Entries supplied START

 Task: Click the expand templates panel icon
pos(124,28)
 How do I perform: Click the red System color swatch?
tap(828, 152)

Entries supplied END
Entries supplied START

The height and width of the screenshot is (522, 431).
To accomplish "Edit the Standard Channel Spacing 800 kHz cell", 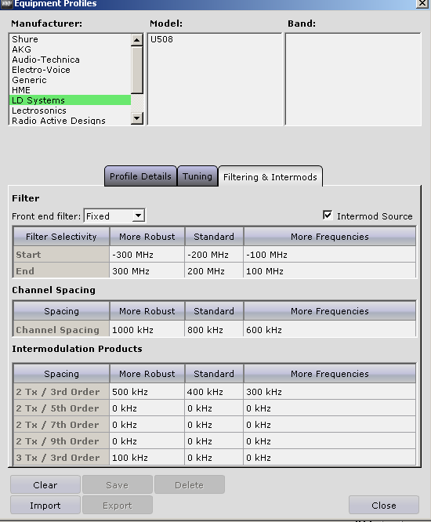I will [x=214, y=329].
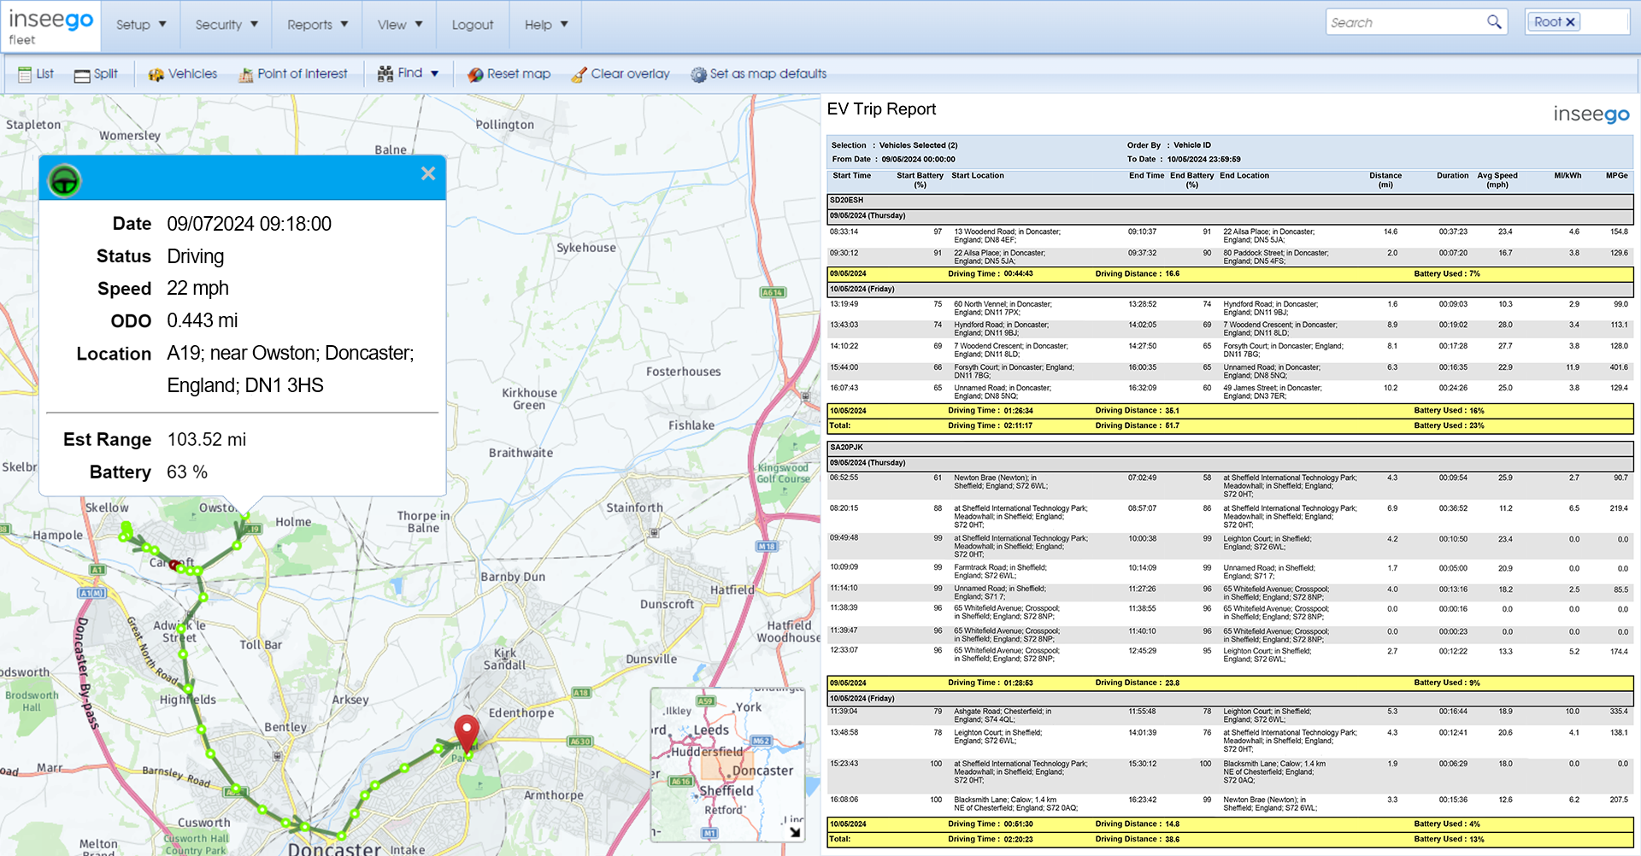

Entries supplied END
Entries supplied START

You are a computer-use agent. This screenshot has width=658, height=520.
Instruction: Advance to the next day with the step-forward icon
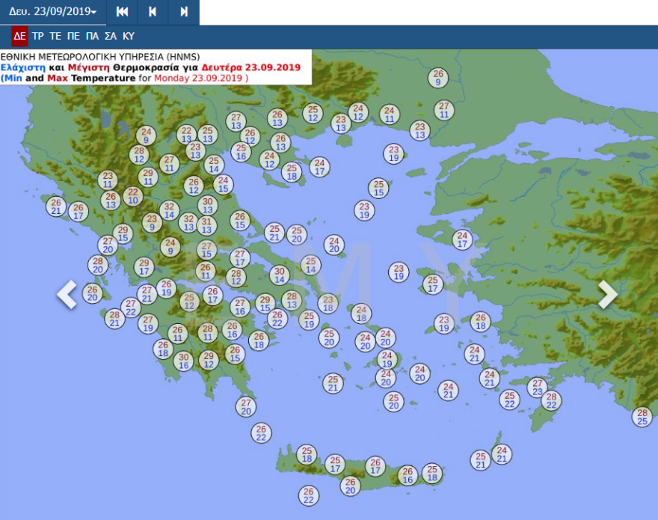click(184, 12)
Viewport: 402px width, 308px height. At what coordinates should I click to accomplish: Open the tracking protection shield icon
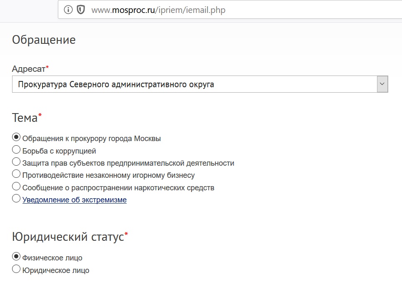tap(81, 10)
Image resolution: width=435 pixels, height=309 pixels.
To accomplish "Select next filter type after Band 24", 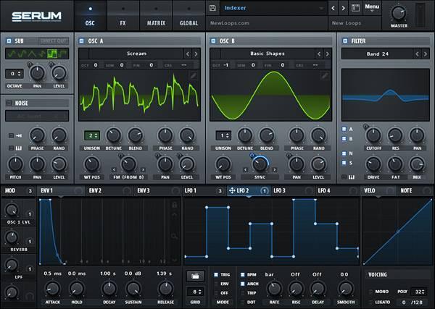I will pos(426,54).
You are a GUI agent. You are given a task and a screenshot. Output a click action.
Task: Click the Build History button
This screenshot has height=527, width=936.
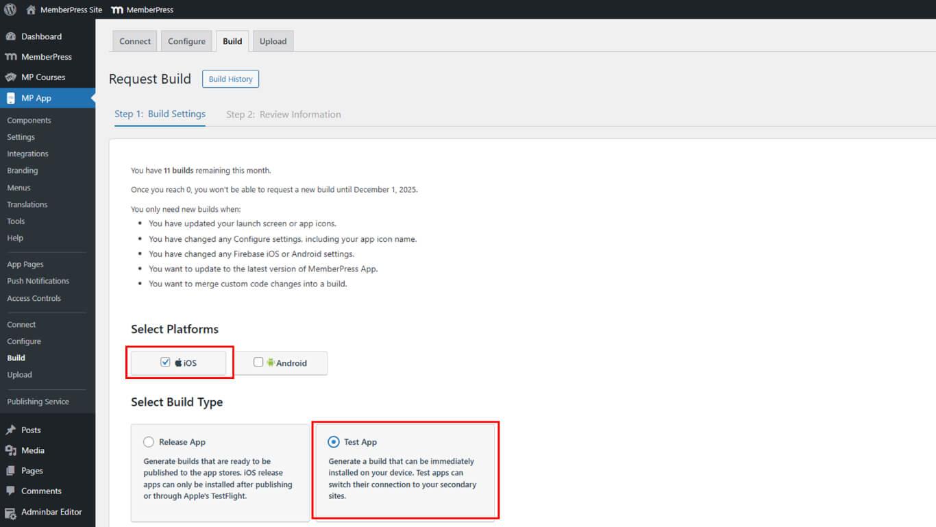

Entries supplied END

In the data above, copy every line where the string "agent" appears.

You are a computer-use agent. This screenshot has width=658, height=520.
You are a GUI agent. You are given a task and a screenshot. Output a click action.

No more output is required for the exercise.